Tianping Auto Insurance Co (TPAIC), a Shanghai-based insurance company, yesterday purchased 8,026 tons of carbon credits generated from a public green commuting campaign carried out during last year's Beijing Olympics, sealing the first such domestic deal in China's burgeoning voluntary carbon trading market.
The carbon credits, put on auction at the China Beijing Environment Exchange (CBEX) since December last year, were purchased at around $5 per ton, and the total spending amounted to around 277,600 yuan, according to Hu Wu, chairman of TPAIC.
"This will help TPAIC to offset all its carbon emissions from daily operations between 2004 and 2008, making us the first carbon-neutral company in China," Hu said.

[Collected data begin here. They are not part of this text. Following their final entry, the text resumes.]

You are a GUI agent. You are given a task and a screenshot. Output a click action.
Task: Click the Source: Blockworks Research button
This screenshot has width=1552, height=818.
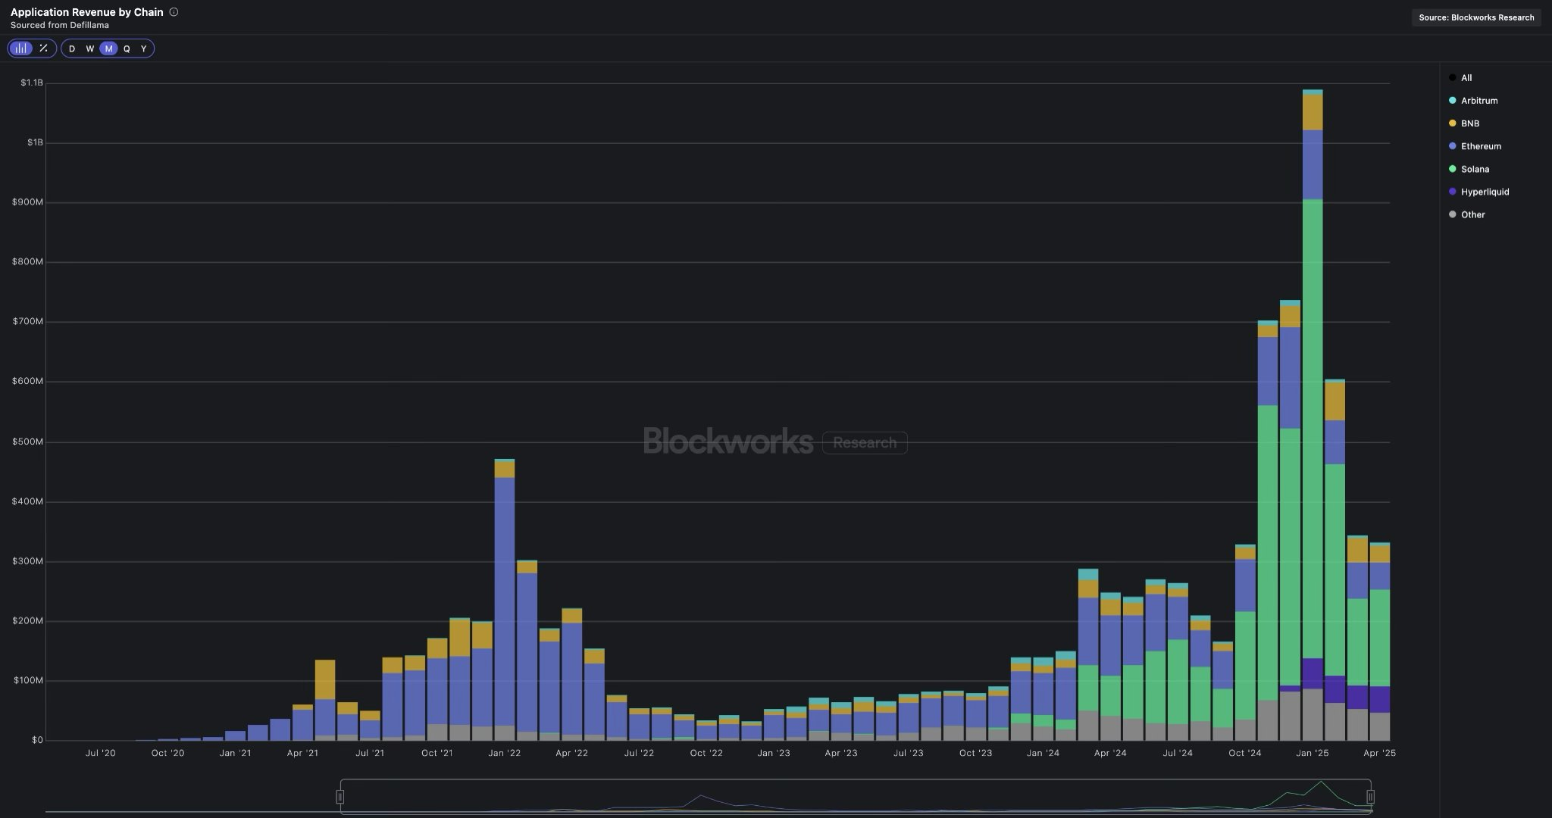[x=1475, y=17]
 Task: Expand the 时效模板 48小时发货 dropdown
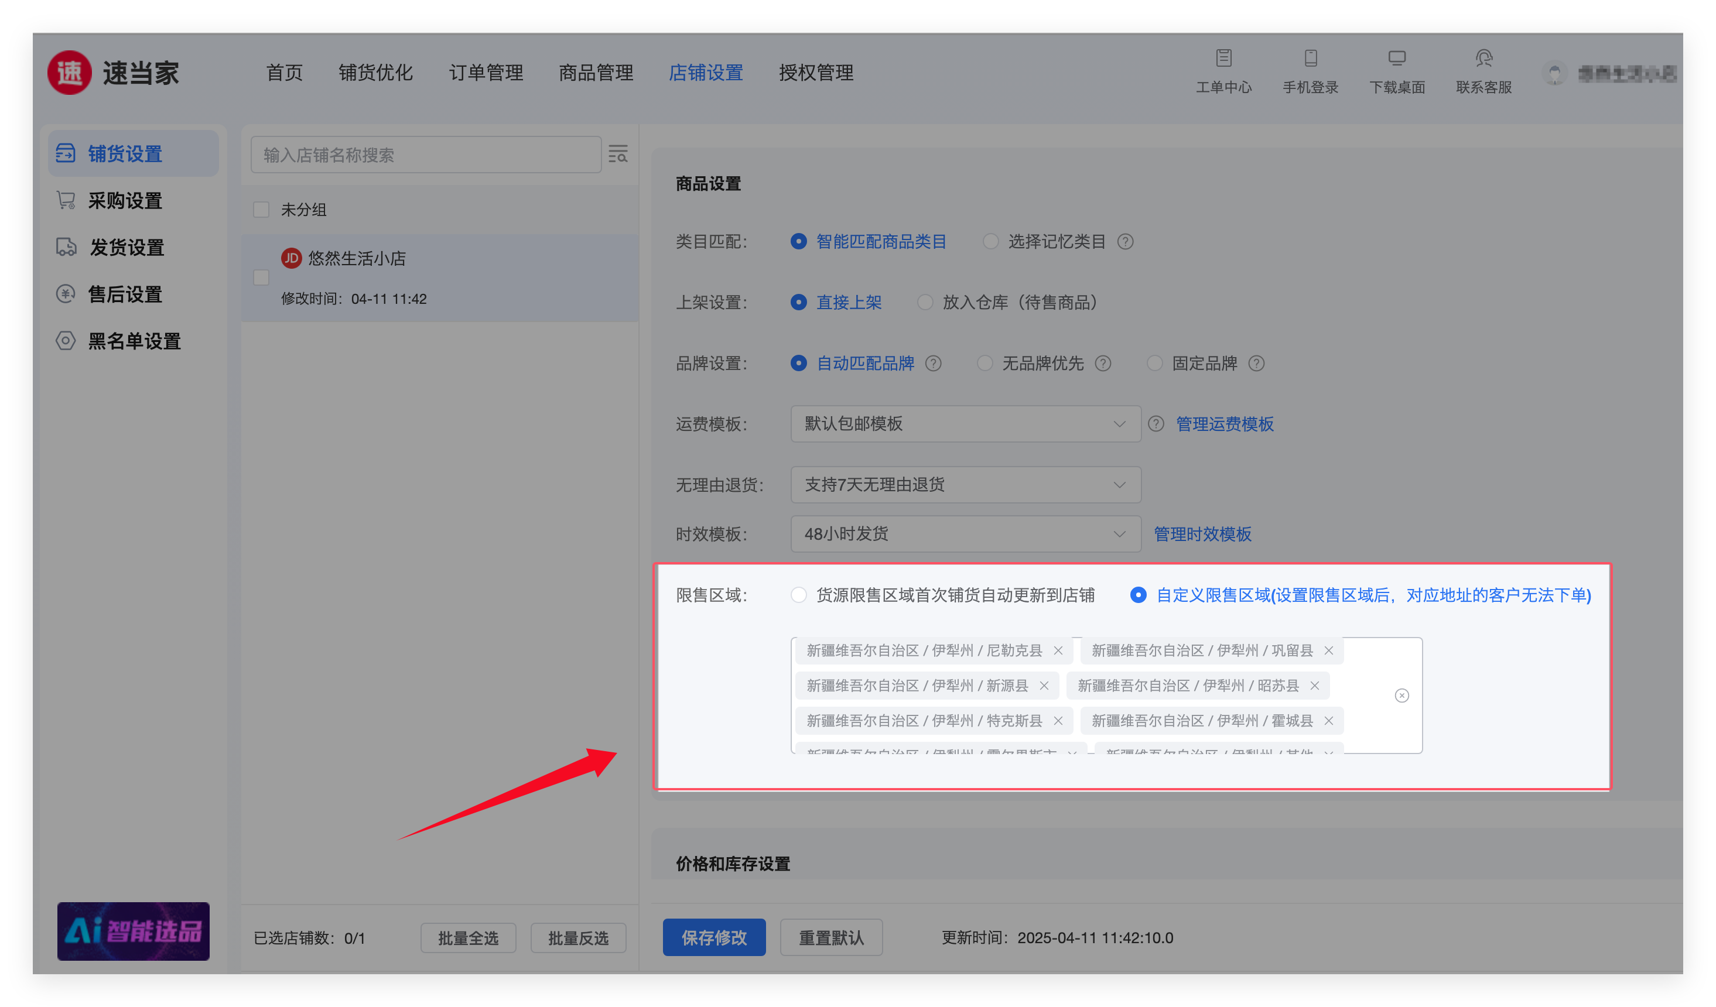[x=965, y=534]
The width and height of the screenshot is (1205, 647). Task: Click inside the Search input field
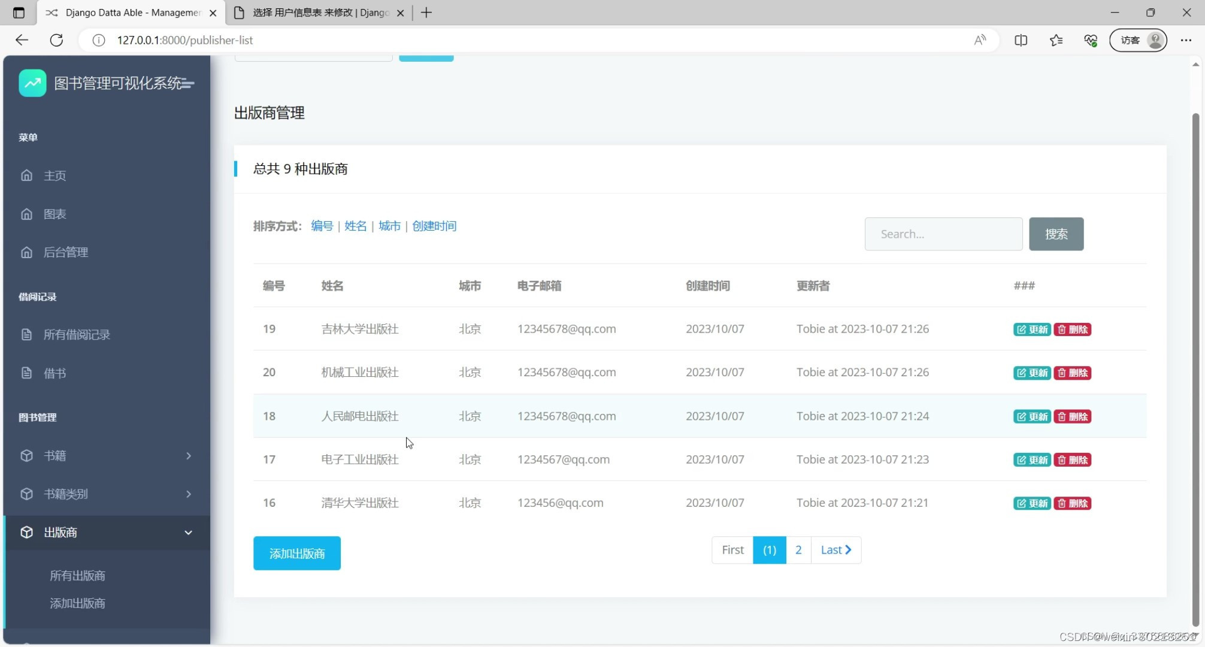pos(943,234)
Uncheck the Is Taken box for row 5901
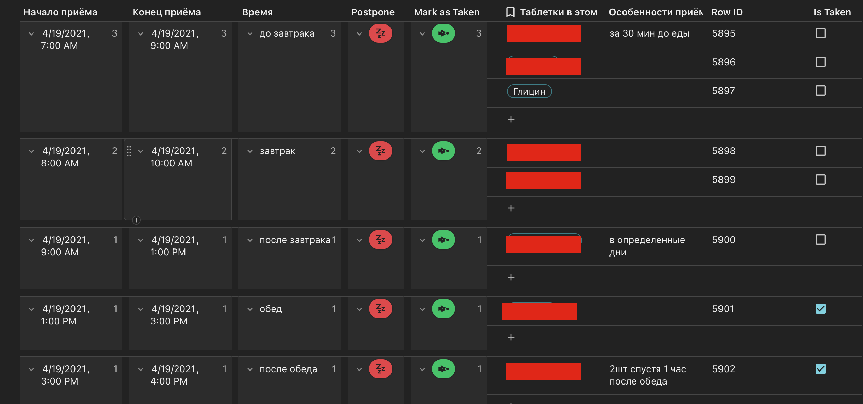Screen dimensions: 863x404 820,309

During last year's Green Commuting Campaign, initiated by the US-based Environmental Defense Fund (EDF) and China Association for NGO Cooperation (CANGO), 81,670 car users in Beijing voluntarily opted for public transportation between July 20 and September 20, when Beijing was hosting the summer Olympic Games.

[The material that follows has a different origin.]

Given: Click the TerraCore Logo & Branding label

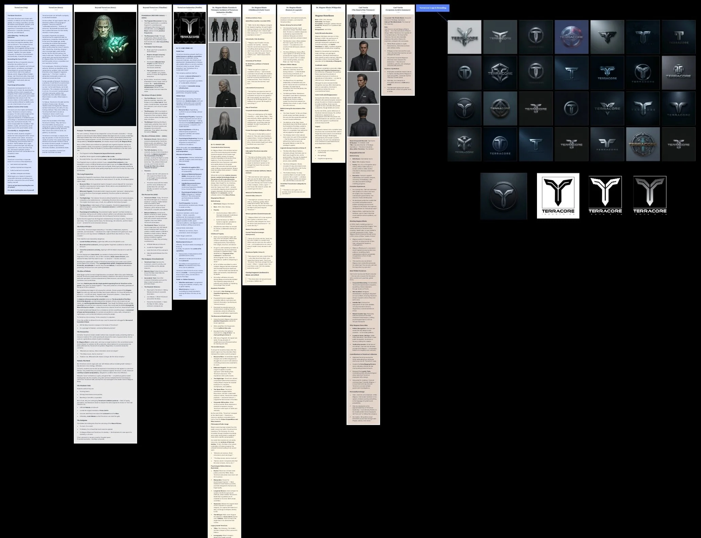Looking at the screenshot, I should (432, 8).
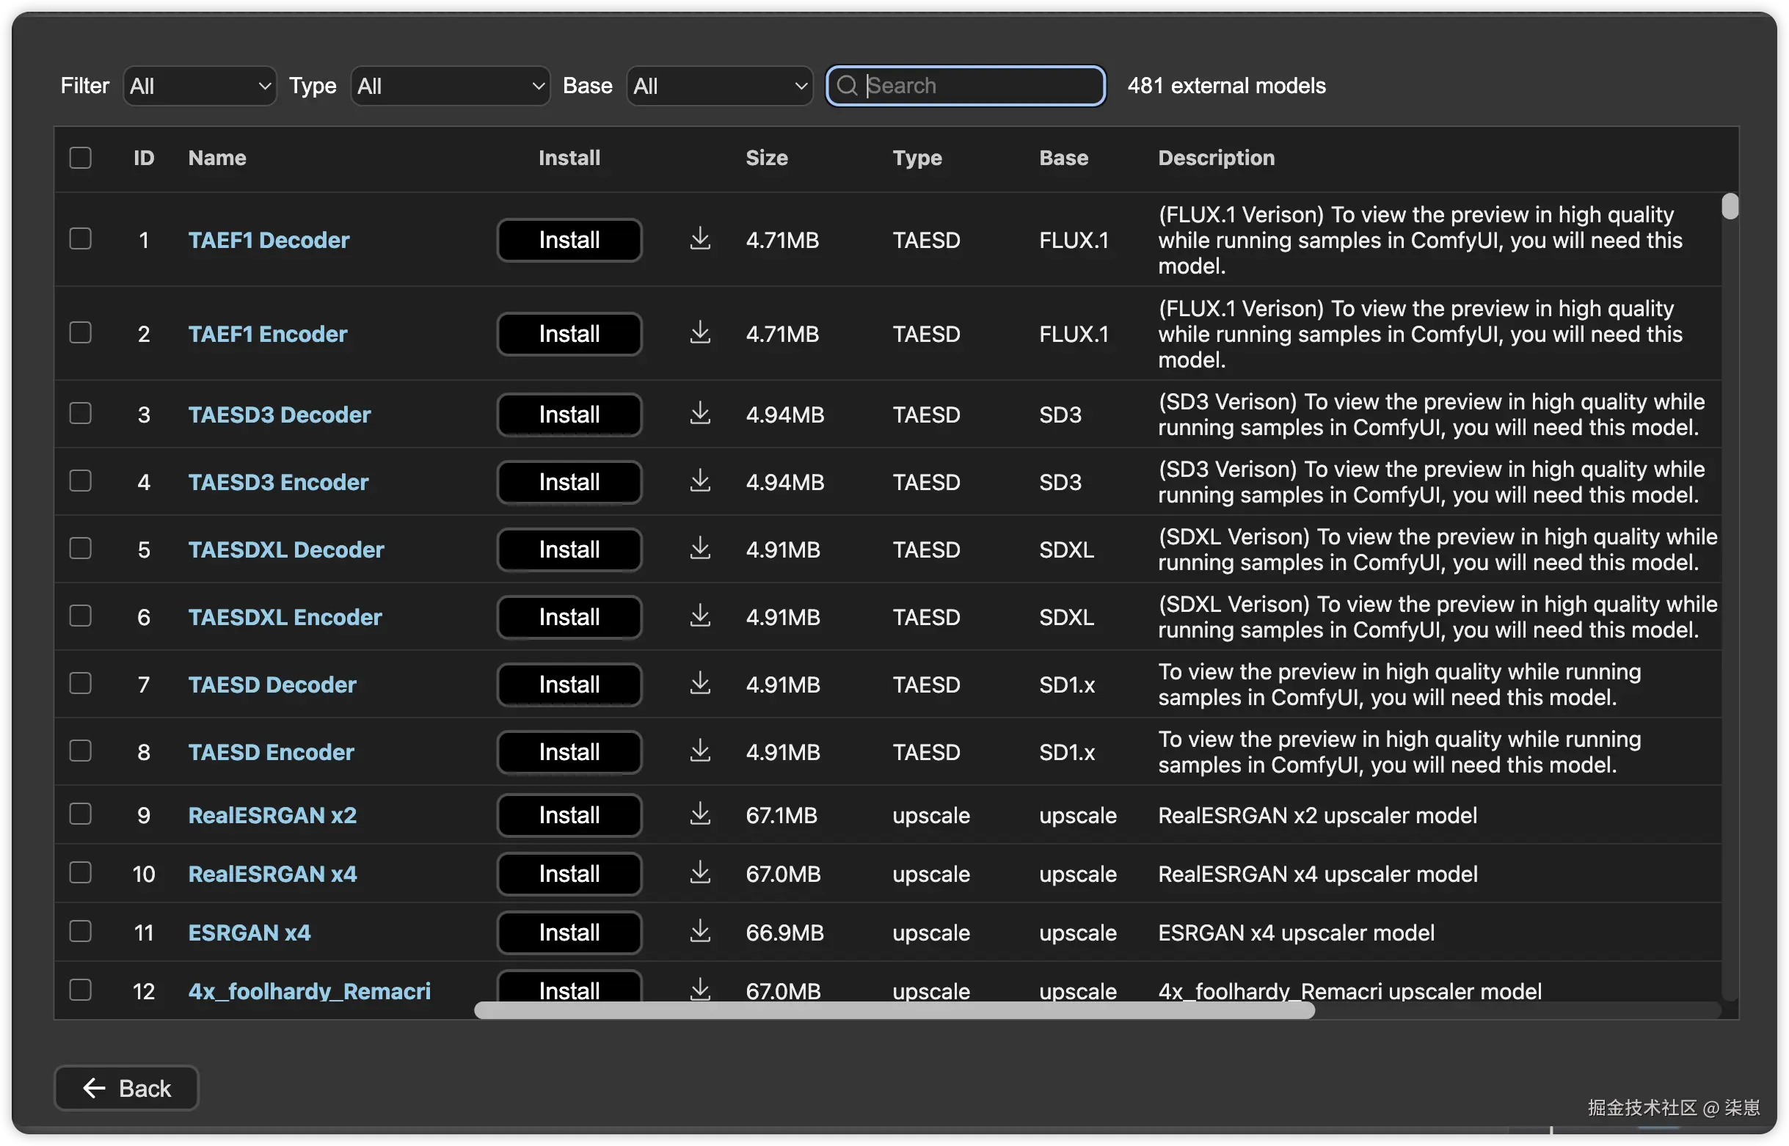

This public campaign created 8,895 tons of carbon emission reduction credits, as calculated and verified by the Transportation Research Institute at Tsinghua University.
Mei Dewen, general manager of CBEX, said TPAIC offered the highest price among companies that were bidding for the carbon credits.
The transaction used the verified emission reductions (VERs) price of the Chicago Climate Exchange as a reference, as there was no clear pricing mechanism for such trade in China before, according to Zhang Jianyu, EDF's China program manager.
Buying VERs allows companies or individuals to offset their carbon footprints.
Zhang said the money earned from this transaction would be donated to the Green Commuting Fund, operated under CANGO, to support future voluntary actions in Shanghai, the host city of 2010 World Expo.
Ma Aimin, a division director of the climate change department under the National Development and Reform Commission, said this deal was "a good tryout" in using market-based mechanisms to reduce carbon emissions.
"The country will continue in its efforts to combat climate change during the 12th five-year plan by setting a national carbon intensity target," Ma told China Daily, adding that the NDRC was currently carrying out pilot projects to foster a domestic carbon market.
China, as a non-annex I country under the Kyoto Protocol agreement has been the largest carbon credit provider under the Clean Development Mechanism (CDM) since 2007.
Under the Kyoto Protocol, 38 industrialized nations are required to reduce their greenhouse gas emissions by an average of 5.2 percent below the 1990 levels, between 2008 and 2012.
By using the CDM projects, these countries can meet their emission reduction targets at a much lower cost by investing in clean energy projects in developing countries such as China.
But China lacks the legal and structural framework for carbon emission trading, as well as a sound financial service system for such trade, said Mei Dewen from CBEX, the country's first environmental equity trade institution. This has resulted in China's weak bargaining power in the international carbon market, he said.
"Carbon financing tools, services, institutions and products still don't exist in China," said Mei, "but they are very important factors for the country to build up a low-carbon industrial chain."
Since CBEX started operating last August, a total of 30 million tons of CO2 credits have been traded at the exchange.